The fix at that point is simple: create the missing table on target, then just restart Replicat. Because GoldenGate's checkpoint file (.cpr) tracks the exact trail position and this particular abend happens before any data is applied (0 records processed), restarting resumes cleanly from the same point — no manual repositioning needed.

One subtlety worth knowing: any rows inserted into the new table on source before you restart Extract with the new TABLE entry are permanently invisible to the replication slot — even though they're physically present in the WAL. GoldenGate's table filter is applied at decode time. Treat "add a new table" as a mini Initial Load: backfill any pre-restart rows manually via COPY/\copy.


Step 9: Why DDL Doesn't Just Replicate Itself

If you're coming from Oracle-to-Oracle GoldenGate, you might expect CREATE TABLE / ALTER TABLE on the source to show up automatically on the target. For PostgreSQL sources, this never happens — and it's not a GoldenGate gap.

PostgreSQL's logical decoding (the mechanism GoldenGate, Debezium, native logical replication, and AWS DMS all build on) only decodes DML. DDL statements never enter the logical replication stream at the protocol level.

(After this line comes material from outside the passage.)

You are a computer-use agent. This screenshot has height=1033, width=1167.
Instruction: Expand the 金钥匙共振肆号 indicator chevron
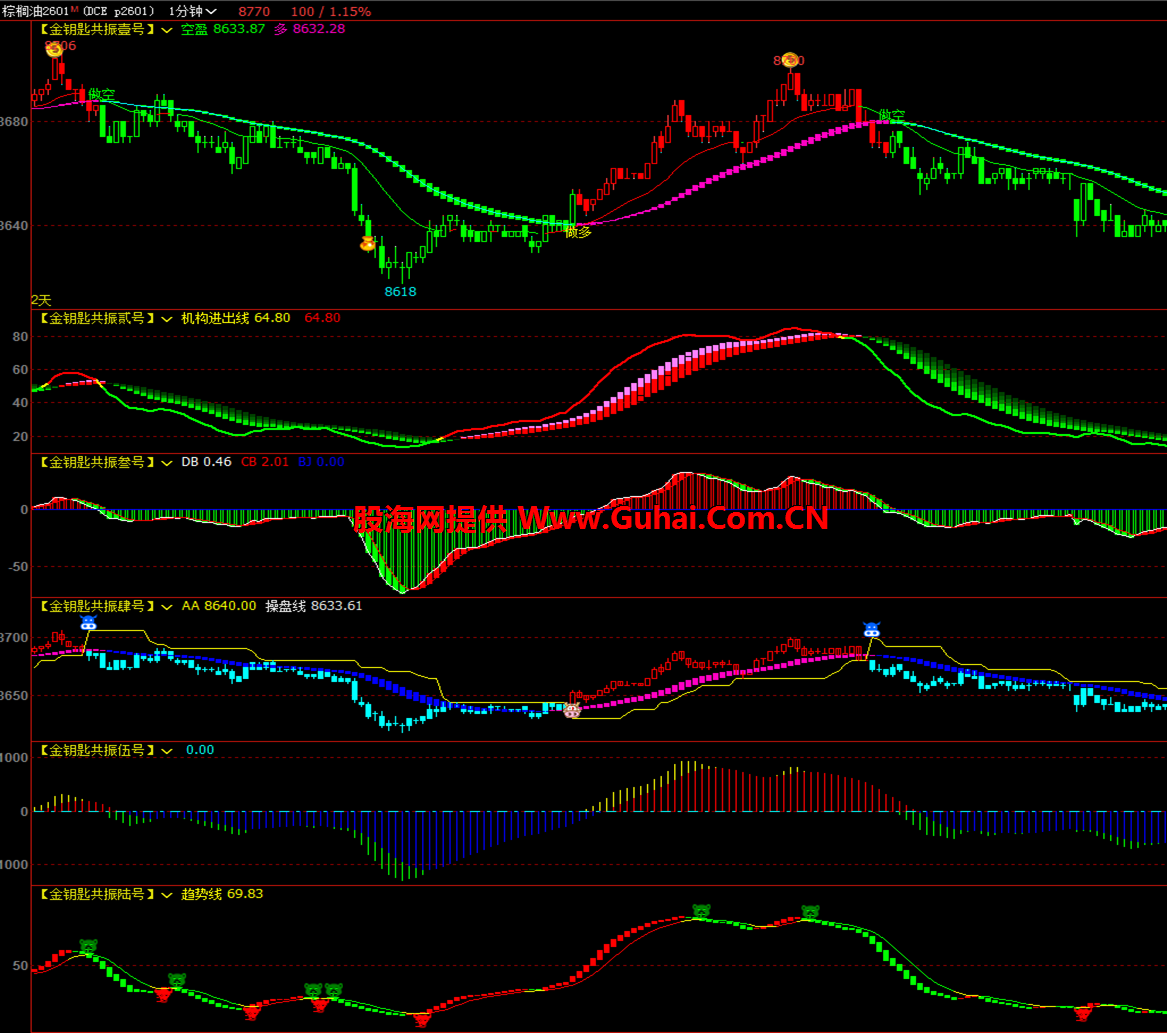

Oracle's Integrated Extract can mine DDL because Oracle's redo log encodes it; PostgreSQL's WAL, as exposed via logical decoding, simply doesn't.

Practical takeaway: every schema change needs a manual, coordinated step — apply the DDL on target before the corresponding DML arrives (see Step 8's ordering).


Step 10: Verify End-to-End

# Source
psql -d billing_db -c "INSERT INTO customers (name, email) VALUES ('Test','test@example.com');"

# Target (after a few seconds)
psql -d billing_db -c "SELECT * FROM customers WHERE email='test@example.com';"

If the row appears on target, your pipeline is live: Extract -> trail -> Distribution Path (ws://) -> Receiver -> trail -> Replicat -> target DB.


Quick-Reference: adminclient Commands

GoldenGate MA's CLI (adminclient) is the spiritual successor to ggsci — and for day-to-day operations, it's faster than the browser UI:

/u01/ogg/bin/adminclient
CONNECT http://localhost:9011 deployment PG-Source as oggadmin password OggAdmin_123

INFO ALL
STATUS EXTRACT EBLNG
INFO REPLICAT RBLNG DETAIL
INFO DISTPATH ALL

EDIT PARAMS EBLNG
RESTART EXTRACT EBLNG

ALTER DISTPATH DIST_TO_EC2 TARGET URI ws://<new_ip>:9014/services/v2/targets?trail=rt
START DISTPATH DIST_TO_EC2

Note: ggsci doesn't exist at all in the PostgreSQL MA build — adminclient is the only CLI.


Closing Thoughts

GoldenGate MA for PostgreSQL is well-documented at the conceptual level but thin on practical, "here's exactly what breaks and why" guidance — most of the friction comes from environment plumbing (libpq, ODBC, environment variables, response file schemas) rather than GoldenGate's actual replication logic, which once correctly wired, works reliably and resumes cleanly across restarts and even full host reboots.

If you're setting this up for an interview, a PoC, or a production migration, the single highest-leverage thing you can do is get Steps 2, 5, and 6 right the first time — everything else follows naturally.